## Selection:
******************************
# Some pics from our trip



## Frighteners Entertainment (Jan 24, 2006)

Here's a Lion Fish, yes I said Lion Fish in the Bahamas.
They should only be found in the Pacific.


----------



## Frighteners Entertainment (Jan 24, 2006)

Here's another, it's a crappy picture but you get the idea.


----------



## Frighteners Entertainment (Jan 24, 2006)

This is a little blurry.


----------



## Sinister (Apr 18, 2004)

They don't look so bad to me, but I don't know the first thing about underwater photography. Thanks for sharing, bro!


----------



## Hella (Feb 6, 2006)

sweet photos Jeff, love the shark. how close were you?


----------



## Hellrazor (Jun 18, 2006)

Thats awesome.Those pics are great!


----------



## Frighteners Entertainment (Jan 24, 2006)

Hella said:


> sweet photos Jeff, love the shark. how close were you?


I could have touched him.


----------



## gypsichic (Jun 6, 2006)

you know i'm drooling right???

man i've been itching to go diving in saltwater!

octo's are very kewl creatures


----------



## Frighteners Entertainment (Jan 24, 2006)

You do fresh water too?


----------



## gypsichic (Jun 6, 2006)

yep .......... we dive here in the lakes when we can't get to saltwater


----------



## Frighteners Entertainment (Jan 24, 2006)

How long have you been diving?


----------



## gypsichic (Jun 6, 2006)

4 yrs

still considered a newbie to some.............you?


----------



## Frighteners Entertainment (Jan 24, 2006)

I think 5 this summer.
At this point I might have 190 dives in.

We'll be getting into our local lake tonight with some friends.


----------



## gypsichic (Jun 6, 2006)

lucky dog!

I can't even remember how many dives i've logged..........i'm sure well over 100
I logged like 23-24 during our week in honduras this year alone.

how were the conditions? where'd you go Nassau? live-a-board or resort?


----------



## Frighteners Entertainment (Jan 24, 2006)

Live aboard. *Cat Ppalu. *
Conditions were pretty good, lots of green algae.
The drift dive was the best on this trip. 9 knots(sp), but the coral was clean.
We got 21 dives on that one.
******************************
## Task to carry out:
In the dive-trip thread, how many dives does Frighteners Entertainment estimate having done so far?

## Data provided:
******************************
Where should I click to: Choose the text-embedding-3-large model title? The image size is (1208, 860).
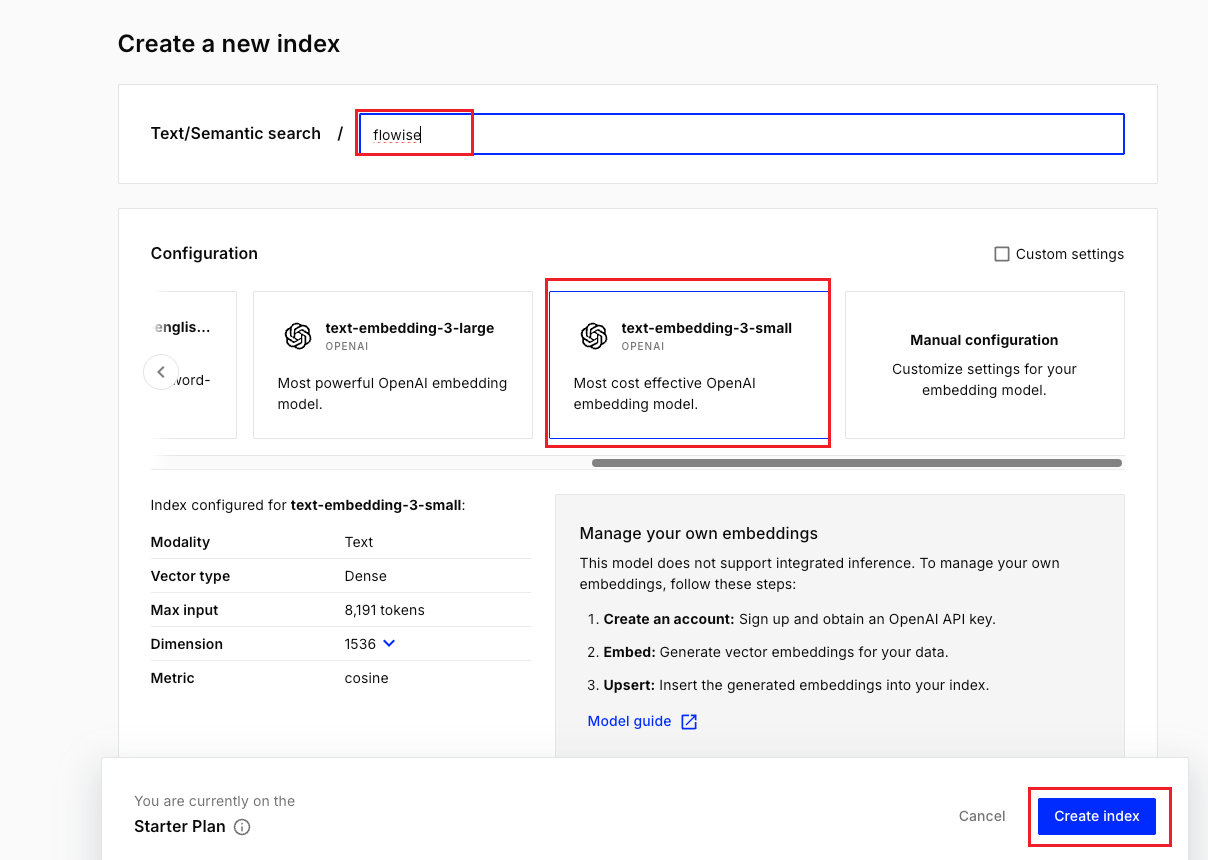(409, 328)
******************************
## Exercise answer:
About 190 dives.